Âdiyât Suresi Türkçe ve Arapça okunuşu
Âdiyât Suresi Türkçe ve Arapça okunuşu

Âdiyât, koşan atlar demektir. Asr sûresinden sonra Mekke'de inmiştir, 11 (onbir) âyettir. Bu sûrede insanoğlunun nankörlüğünden, kıyamet günü ortaya çıkacak acıklı durumdan söz edilir.

Âdiyât Suresi
Âdiyât Suresi

Bismillâhirrahmânirrahîm

100/ÂDİYÂT-1: Vel âdiyâti dabhâ(dabhan).
Nefes nefese koşanlara andolsun.

100/ÂDİYÂT-2: Fel mûriyâti kadhâ(kadhan).
Sonra hızla çarparak kıvılcım saçanlara.

100/ÂDİYÂT-3: Fel mugîrâti subhâ(subhan).
Sonra sabah vakti ansızın akın edenlere andolsun ki.

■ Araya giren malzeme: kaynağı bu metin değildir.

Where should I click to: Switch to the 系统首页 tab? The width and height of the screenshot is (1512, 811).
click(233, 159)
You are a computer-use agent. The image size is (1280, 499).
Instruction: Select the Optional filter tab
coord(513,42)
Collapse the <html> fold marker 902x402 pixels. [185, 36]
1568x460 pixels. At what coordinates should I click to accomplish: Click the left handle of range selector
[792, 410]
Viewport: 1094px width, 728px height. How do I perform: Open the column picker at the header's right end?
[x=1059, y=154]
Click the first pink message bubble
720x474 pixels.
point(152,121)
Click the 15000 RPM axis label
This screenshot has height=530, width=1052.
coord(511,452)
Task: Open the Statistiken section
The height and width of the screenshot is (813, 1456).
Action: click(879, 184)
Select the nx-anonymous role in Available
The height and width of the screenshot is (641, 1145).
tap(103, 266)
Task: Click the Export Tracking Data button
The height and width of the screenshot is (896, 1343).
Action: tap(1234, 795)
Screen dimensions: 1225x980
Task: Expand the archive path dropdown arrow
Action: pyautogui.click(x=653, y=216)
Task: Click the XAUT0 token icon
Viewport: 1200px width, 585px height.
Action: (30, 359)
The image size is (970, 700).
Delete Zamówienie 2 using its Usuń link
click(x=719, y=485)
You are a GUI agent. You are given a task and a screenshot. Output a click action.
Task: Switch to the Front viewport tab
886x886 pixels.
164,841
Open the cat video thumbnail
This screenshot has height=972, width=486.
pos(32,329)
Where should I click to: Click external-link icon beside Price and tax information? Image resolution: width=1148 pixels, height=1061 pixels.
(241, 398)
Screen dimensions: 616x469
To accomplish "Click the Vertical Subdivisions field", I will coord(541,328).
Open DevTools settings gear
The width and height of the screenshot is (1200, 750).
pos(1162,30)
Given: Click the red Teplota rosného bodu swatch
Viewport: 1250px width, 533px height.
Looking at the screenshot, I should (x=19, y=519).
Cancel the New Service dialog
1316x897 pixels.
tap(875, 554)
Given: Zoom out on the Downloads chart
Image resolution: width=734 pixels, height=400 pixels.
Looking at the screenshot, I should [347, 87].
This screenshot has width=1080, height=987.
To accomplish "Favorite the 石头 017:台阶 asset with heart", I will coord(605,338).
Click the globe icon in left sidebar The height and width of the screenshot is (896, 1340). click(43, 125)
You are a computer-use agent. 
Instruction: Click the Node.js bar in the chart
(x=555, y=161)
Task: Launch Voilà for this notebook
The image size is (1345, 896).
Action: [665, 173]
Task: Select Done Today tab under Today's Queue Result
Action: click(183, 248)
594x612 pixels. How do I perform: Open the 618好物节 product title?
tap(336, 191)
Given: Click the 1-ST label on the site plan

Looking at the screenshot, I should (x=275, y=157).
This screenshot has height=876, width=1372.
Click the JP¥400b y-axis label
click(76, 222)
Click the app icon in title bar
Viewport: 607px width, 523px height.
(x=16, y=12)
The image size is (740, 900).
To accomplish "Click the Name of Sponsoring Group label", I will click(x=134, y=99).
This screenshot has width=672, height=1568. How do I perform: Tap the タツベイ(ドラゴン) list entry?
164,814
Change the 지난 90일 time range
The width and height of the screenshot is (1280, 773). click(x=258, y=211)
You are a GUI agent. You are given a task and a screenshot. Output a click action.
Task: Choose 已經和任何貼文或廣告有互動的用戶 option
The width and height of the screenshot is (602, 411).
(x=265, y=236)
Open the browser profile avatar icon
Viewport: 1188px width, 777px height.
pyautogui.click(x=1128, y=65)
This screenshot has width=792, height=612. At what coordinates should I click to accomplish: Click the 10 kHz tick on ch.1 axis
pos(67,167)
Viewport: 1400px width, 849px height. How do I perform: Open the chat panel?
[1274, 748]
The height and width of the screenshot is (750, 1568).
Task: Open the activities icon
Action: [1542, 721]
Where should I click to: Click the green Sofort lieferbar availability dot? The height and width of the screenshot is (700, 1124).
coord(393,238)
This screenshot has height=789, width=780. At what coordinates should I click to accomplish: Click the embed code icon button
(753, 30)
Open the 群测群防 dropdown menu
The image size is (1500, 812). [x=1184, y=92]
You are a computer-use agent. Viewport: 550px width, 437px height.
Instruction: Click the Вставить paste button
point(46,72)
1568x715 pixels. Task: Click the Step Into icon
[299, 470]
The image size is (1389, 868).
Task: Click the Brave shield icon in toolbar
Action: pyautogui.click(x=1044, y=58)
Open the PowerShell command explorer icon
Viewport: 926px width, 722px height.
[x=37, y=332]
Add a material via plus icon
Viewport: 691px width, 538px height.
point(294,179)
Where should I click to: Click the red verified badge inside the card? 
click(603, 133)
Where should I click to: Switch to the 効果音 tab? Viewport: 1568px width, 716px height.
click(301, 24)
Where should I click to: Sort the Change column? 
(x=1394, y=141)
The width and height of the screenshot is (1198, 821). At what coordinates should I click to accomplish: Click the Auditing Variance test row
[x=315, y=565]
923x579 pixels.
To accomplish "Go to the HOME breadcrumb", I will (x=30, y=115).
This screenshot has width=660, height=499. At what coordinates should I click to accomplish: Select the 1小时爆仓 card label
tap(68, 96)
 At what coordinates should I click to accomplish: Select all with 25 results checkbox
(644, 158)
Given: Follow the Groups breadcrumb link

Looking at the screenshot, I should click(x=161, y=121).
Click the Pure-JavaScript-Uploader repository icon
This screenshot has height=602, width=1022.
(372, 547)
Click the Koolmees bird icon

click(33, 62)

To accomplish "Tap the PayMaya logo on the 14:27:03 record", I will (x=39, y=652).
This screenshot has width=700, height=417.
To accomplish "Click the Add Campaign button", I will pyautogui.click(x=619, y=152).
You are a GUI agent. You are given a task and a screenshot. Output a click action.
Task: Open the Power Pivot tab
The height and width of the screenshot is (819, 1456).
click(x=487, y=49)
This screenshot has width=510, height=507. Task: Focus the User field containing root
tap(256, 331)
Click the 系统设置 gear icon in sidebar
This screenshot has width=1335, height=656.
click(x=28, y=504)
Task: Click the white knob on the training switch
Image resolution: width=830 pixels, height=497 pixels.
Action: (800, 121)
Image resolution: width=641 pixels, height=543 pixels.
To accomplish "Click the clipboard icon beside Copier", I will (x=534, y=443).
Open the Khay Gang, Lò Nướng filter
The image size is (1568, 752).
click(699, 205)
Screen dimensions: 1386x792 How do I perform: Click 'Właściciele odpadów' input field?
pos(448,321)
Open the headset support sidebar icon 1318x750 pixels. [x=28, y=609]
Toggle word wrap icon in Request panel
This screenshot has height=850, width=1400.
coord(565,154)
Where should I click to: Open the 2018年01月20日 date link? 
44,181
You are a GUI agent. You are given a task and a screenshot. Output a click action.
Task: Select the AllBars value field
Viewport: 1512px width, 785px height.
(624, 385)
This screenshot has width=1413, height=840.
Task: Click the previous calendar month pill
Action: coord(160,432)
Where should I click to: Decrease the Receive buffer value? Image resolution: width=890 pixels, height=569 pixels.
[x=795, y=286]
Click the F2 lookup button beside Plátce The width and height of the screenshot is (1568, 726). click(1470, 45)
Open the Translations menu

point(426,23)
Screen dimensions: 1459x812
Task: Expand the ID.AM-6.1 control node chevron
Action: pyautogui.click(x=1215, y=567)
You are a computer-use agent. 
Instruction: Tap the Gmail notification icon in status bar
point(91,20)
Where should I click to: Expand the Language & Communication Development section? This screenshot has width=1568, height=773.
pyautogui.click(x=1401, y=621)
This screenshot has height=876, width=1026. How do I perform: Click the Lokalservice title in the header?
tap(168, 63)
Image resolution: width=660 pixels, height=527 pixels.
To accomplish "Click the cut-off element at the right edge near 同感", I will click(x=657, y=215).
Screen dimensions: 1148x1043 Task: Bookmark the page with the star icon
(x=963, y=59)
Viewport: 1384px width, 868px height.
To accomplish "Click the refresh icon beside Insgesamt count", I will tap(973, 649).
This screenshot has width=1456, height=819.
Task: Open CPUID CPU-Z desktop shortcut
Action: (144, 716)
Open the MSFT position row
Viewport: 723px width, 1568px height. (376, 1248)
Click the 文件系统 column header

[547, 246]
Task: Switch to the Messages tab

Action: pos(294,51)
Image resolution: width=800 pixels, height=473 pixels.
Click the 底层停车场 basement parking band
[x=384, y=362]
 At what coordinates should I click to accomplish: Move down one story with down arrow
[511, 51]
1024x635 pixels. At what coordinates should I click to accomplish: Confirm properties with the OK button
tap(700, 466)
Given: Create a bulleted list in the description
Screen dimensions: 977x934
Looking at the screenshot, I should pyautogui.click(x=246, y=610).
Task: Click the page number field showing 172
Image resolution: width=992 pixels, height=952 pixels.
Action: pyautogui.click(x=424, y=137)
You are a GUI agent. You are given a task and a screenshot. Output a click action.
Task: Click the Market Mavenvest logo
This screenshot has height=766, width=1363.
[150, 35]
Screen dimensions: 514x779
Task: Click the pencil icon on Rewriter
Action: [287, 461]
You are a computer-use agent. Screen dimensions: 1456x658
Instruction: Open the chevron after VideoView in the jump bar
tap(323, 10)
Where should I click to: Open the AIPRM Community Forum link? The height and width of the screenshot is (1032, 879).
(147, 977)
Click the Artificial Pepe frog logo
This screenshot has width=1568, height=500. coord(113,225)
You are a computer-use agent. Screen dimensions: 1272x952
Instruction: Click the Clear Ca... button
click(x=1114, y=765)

100/ÂDİYÂT-4: Fe eserne bihî nak’â(nak’en).
Böylece onunla tozu dumana kattılar.

100/ÂDİYÂT-5: Fe vesatne bihî cem’â(cem’an).
Sonra da onunla topluluğun ortasına daldılar.

100/ÂDİYÂT-6: İnnel insâne li rabbihî le kenûd(kenûdun).
Muhakkak ki insan, Rabbine (karşı) gerçekten çok nankördür.

100/ÂDİYÂT-7: Ve innehu alâ zâlike le şehîd(şehîdun).
Ve muhakkak ki o, buna elbette şahittir.

100/ÂDİYÂT-8: Ve innehu li hubbil hayri le şedîd(şedîdun).
Ve muhakkak ki, onun hayır (mal) sevgisi gerçekten kuvvetlidir.

100/ÂDİYÂT-9: E fe lâ ya’lemu izâ bu’siramâ fîl kubûr(kubûri).
Artık kabirlerde olanlar çıkarıldığı zaman, bilmiyorlar mı ki?

100/ÂDİYÂT-10: Ve hussıle mâ fîs sudûr(sudûri).
Ve göğüslerde olanlar (hayır ve şerre ait tüm düşünceler, niyetler) toplanıp izhar edildiği zaman.

100/ÂDİYÂT-11: İnne rabbehum bihim yevme izin le habîr(habîrun).
Muhakkak ki onların Rabbi, izin günü mutlaka onların herşeyinden haberdar olandır.